-------- EXCERPTED PASSAGE --------

= Kraus–Weber test =

Physical fitness test

The Kraus–Weber test (or K–W test) is a fitness test devised in the 1940s by Hans Kraus and Sonja Weber of New York Presbyterian Hospital. The poor tests results of American children versus children from European countries gained attention in the 1950s from American media, prompting the United States government to establish the Presidential Fitness Test within the following decades.

== Description of test ==
The Kraus–Weber test has six simple exercises and takes 90 seconds to administer.
1. A simple sit-up with knees bent and feet planted
2. A sit-up with legs extended and not bent
3. Raising feet while lying on the back
4. Raising head, chest and shoulders off the ground while lying on the stomach
5. Raising legs off the ground while lying on the stomach
6. With knees straight, bending forward to touch the floor

== Test history ==
Some early studies using the Kraus–Weber test were performed by Bonnie Prudden. In 1940s and 1950s, she applied this test to students in her conditioning classes. To her surprise the new students failed the test at 58% while the students who had been in the program failed at only 8%. Over a period of seven years, Prudden and her volunteers tested 4,458 children between the ages of 6 and 16 in the United States. The failure rate was 56.6%. While climbing in Europe, Prudden and Kraus arranged to test children in Europe. In Italy, Austria and Switzerland, the children tested exhibited an eight percent failure rate.

In 1952, Prudden and Kraus began writing papers for medical and physical education journals on Hypokinetic Disease: Role of Inactivity in Production of Disease. At this point, popular media outlets began to cover the findings.

In 1955, armed with statistics and a personal invitation to the Dwight Eisenhower White House, Prudden presented her findings on the fitness level of American public school children compared to that of their peers in Europe. The media labeled it The Report that Shocked the President and the Shape of the Nation.

-------- DATASET SECTION --------

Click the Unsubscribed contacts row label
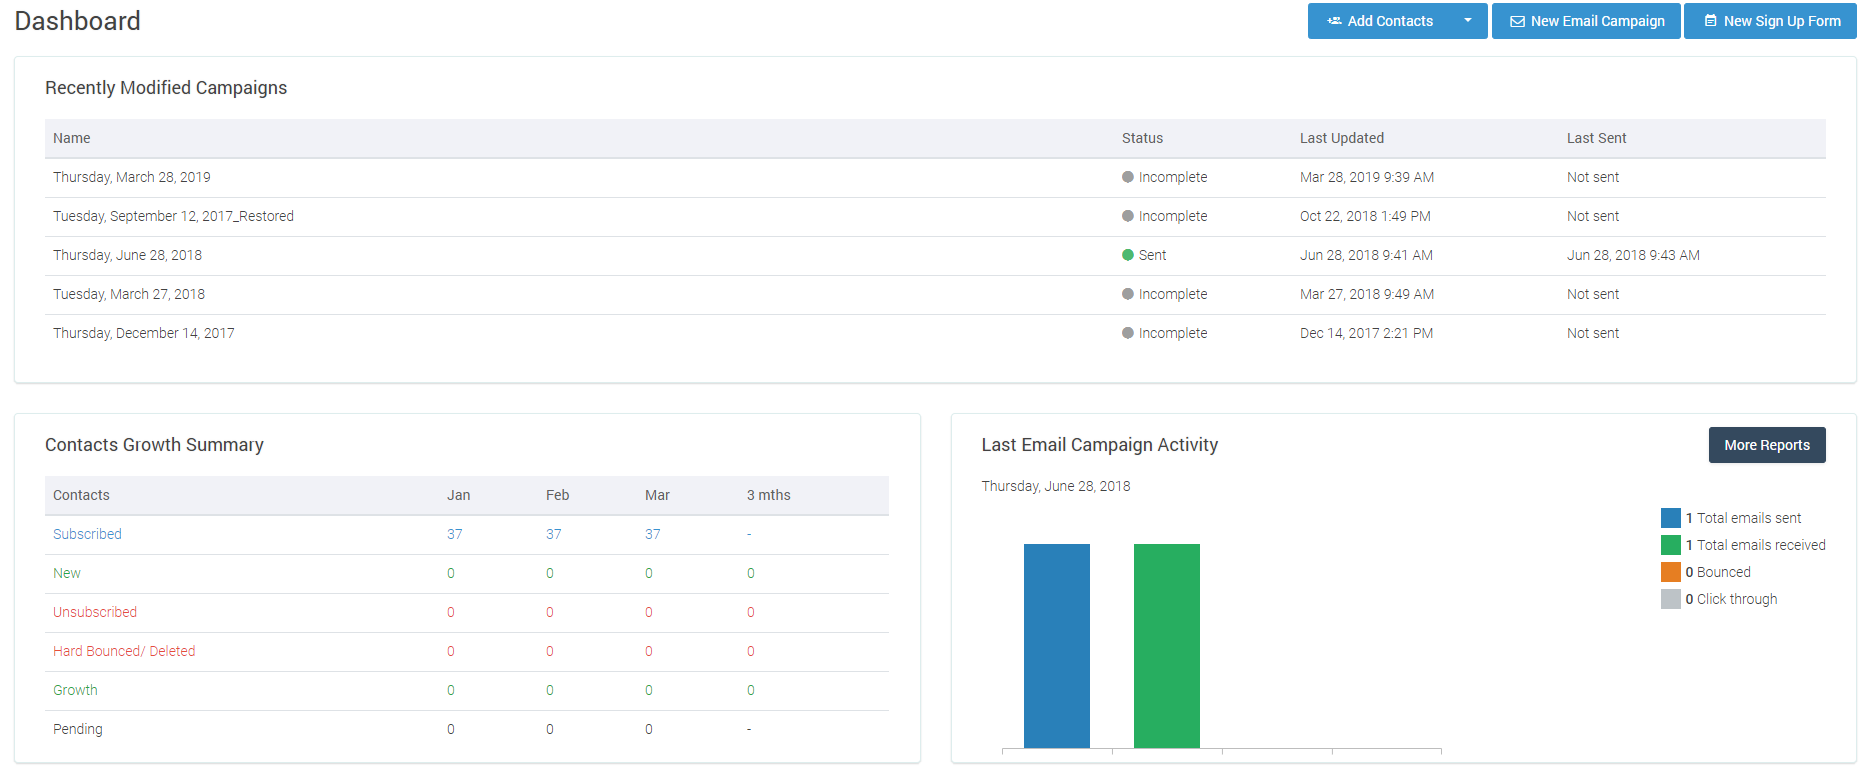The width and height of the screenshot is (1866, 771). 95,612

--------

Return the text on the Kraus–Weber test verbatim from "In 1952, Prudden" to "cover the findings.".

ANSWER TO THIS EXERCISE |
In 1952, Prudden and Kraus began writing papers for medical and physical education journals on Hypokinetic Disease: Role of Inactivity in Production of Disease. At this point, popular media outlets began to cover the findings.